(Collected data entries)
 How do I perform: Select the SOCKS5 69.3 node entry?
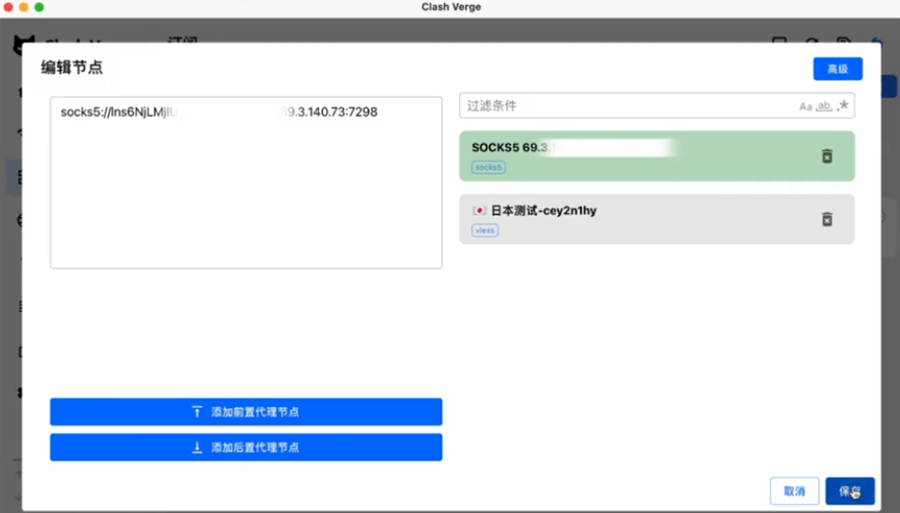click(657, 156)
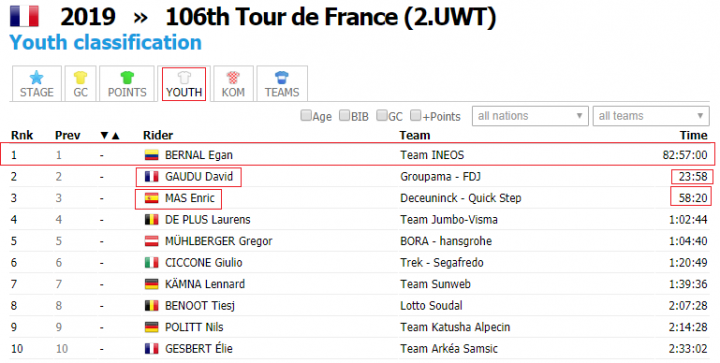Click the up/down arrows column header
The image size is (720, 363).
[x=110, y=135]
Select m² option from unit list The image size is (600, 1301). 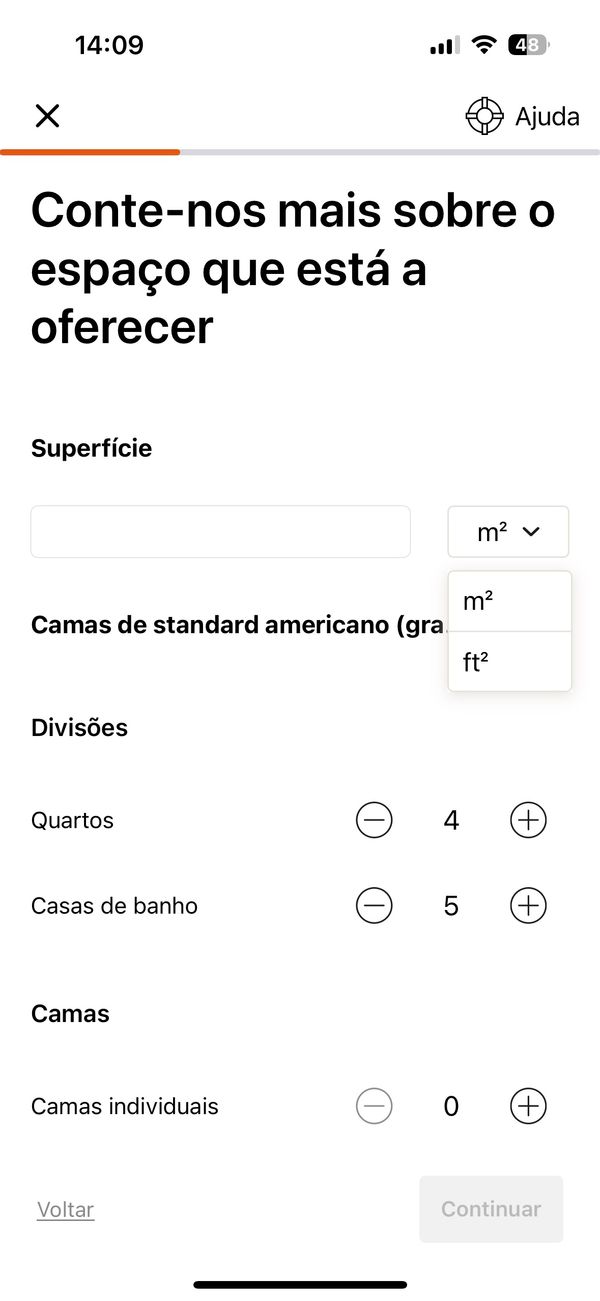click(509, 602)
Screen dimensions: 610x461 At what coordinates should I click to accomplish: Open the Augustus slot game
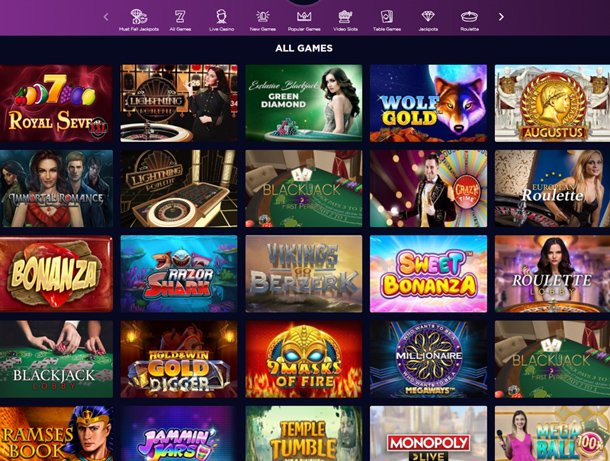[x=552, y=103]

#### PROBLEM
Please reproduce the lines exactly from the one containing "Screen dimensions: 610x461" through the last line of the data above, and keep the pictures out.

#### SOLUTION TO THIS TASK
Screen dimensions: 610x461 At what coordinates should I click to accomplish: Open the Augustus slot game
[x=552, y=103]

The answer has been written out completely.